The Americanism Committee of the Los Angeles County Council of the American Legion presented information gathered by the Community Relations Committee to the House Un-American Activities Committee (also known as the Dies Committee or HUAC), showing the connections between local groups including the American German Bund, Friends of the New Germany, and the German government in Europe. The Committee's work in the 1930s was so effective that both the AJC and ADL considered it their Los Angeles branch.

The committee also worked closely with national Jewish groups such as the American Jewish Committee and United Jewish Welfare Fund to fight the Nazi threat, and to coordinate Jewish civic defense activities nationwide. It provided information on right wing activities to the FBI, military and naval intelligence, and state and federal government prosecutors. The evidence they gathered and reports they wrote were used in trials involving naturalization proceedings, sedition and espionage.

In 1938, Joseph Roos, a newspaperman and screenwriter who had served as a volunteer informant, joined the Community Relations Committee's staff. He set up a master file system for the committee’s records, and edited the CRC's News Letter, which provided "intelligence" news reports and analysis of propaganda to committee, government officials, teachers, churchmen, influential journalists, and radio commentators across the United States. Radio broadcaster Walter Winchell and newspaper columnist Drew Pearson obtained many of their sensational "scoops" about American extremist groups from the News Letter. Under the News Research Service, Roos also directed the CRC's Radio Project and produced news releases and newspaper columns. The last issue of this noteworthy publication went to press on December 7, 1941.

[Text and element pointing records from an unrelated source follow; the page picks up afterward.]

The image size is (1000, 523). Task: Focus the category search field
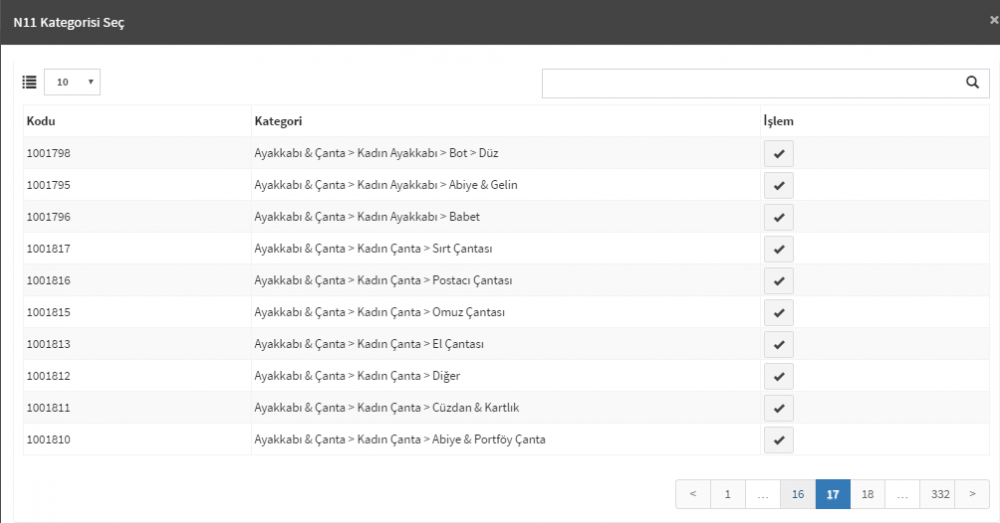(753, 84)
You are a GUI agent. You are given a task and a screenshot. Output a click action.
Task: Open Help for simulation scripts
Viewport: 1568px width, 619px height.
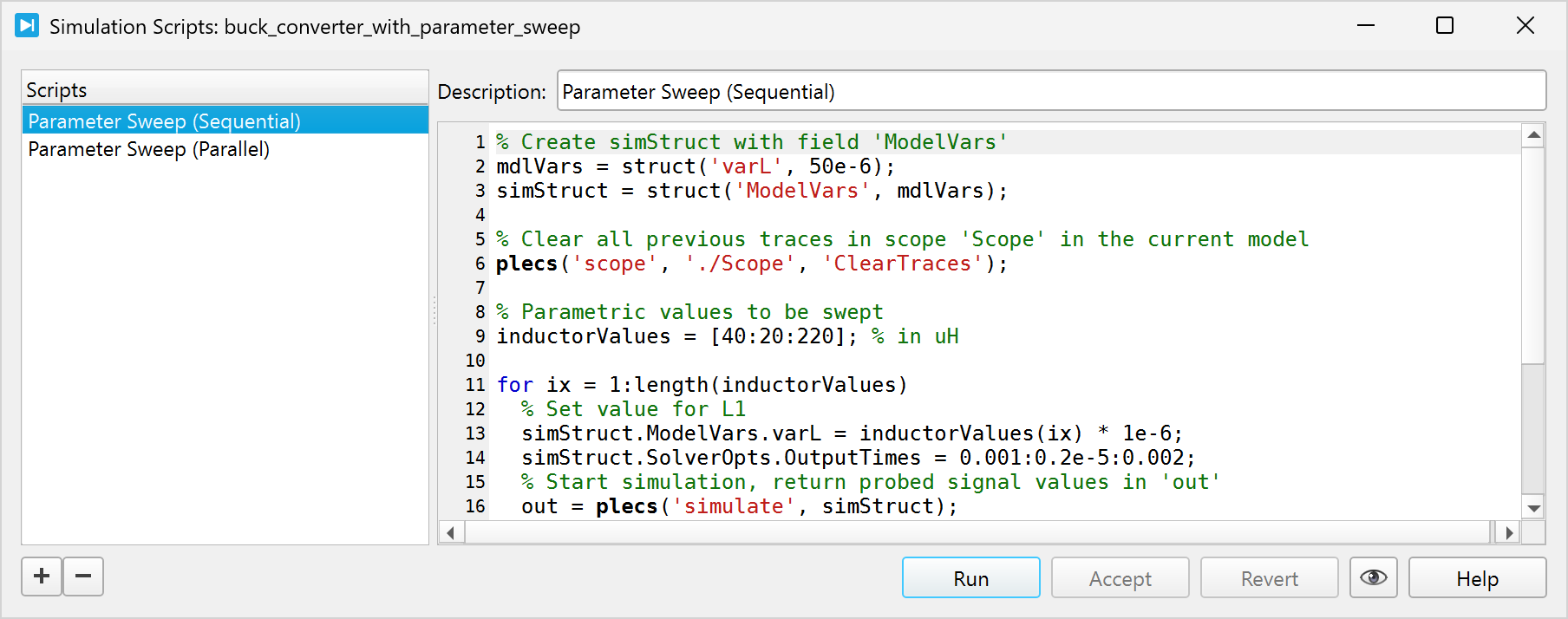[1476, 578]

With the United States' entry into World War II, the Committee's intelligence gathering activities and investigative journalism were superseded by new activities with patriotic organizations, veterans groups, inter-faith religious organizations, and local schools and colleges to combat rising bigotry and discrimination. In 1941 the committee changed its name to the Community Relations Committee (CRC) of the Jewish Federation Council of Greater Los Angeles.

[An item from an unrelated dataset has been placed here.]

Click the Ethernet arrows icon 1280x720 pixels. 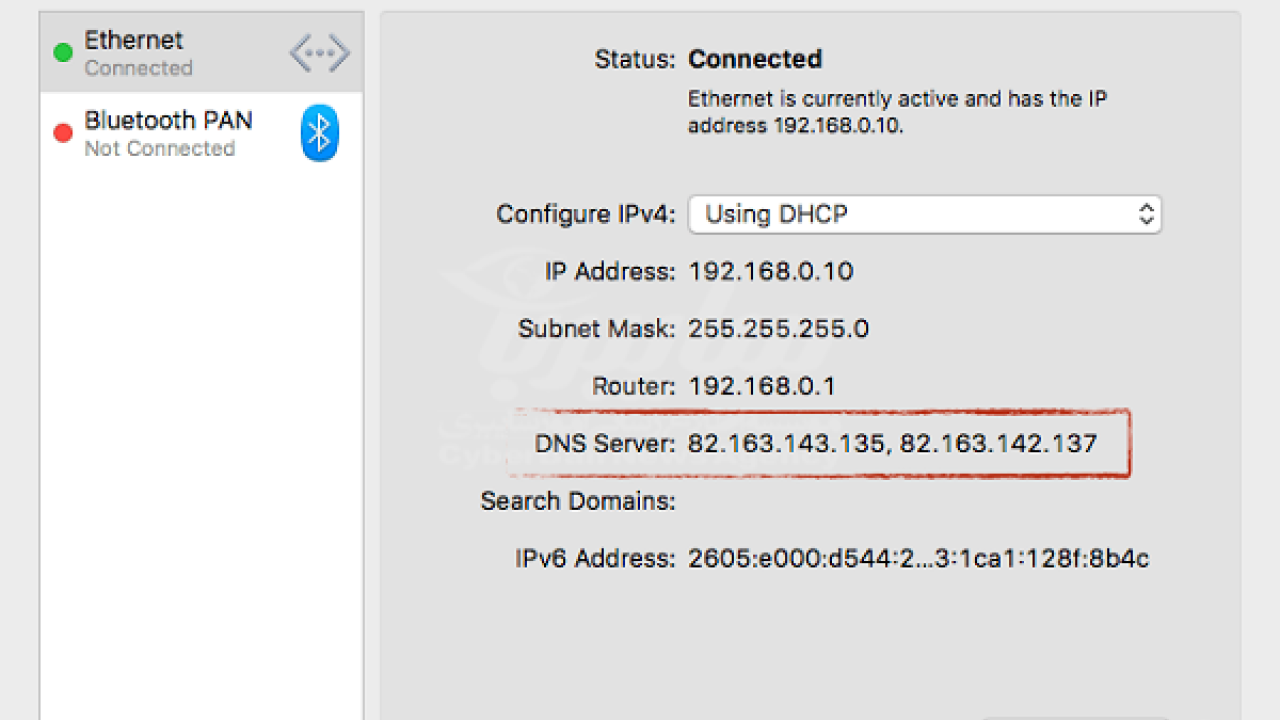point(319,53)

At war's end, the CRC again reorganized itself in an attempt to better serve the larger Los Angeles community. Some of the most important issues the CRC addressed in the post-World War II period included resettlement of refugees from Eastern Europe on the West Coast, de-nazification in Germany, immigration legislation, religion in public schools, communism, civil liberties, discrimination in housing, fair employment practices, inter-racial relations, stereotyping in the motion picture industry and religious tolerance. The CRC also kept in close contact with the motion picture and television industries in an attempt to limit the cast stereotyping of Jews and other ethnic groups.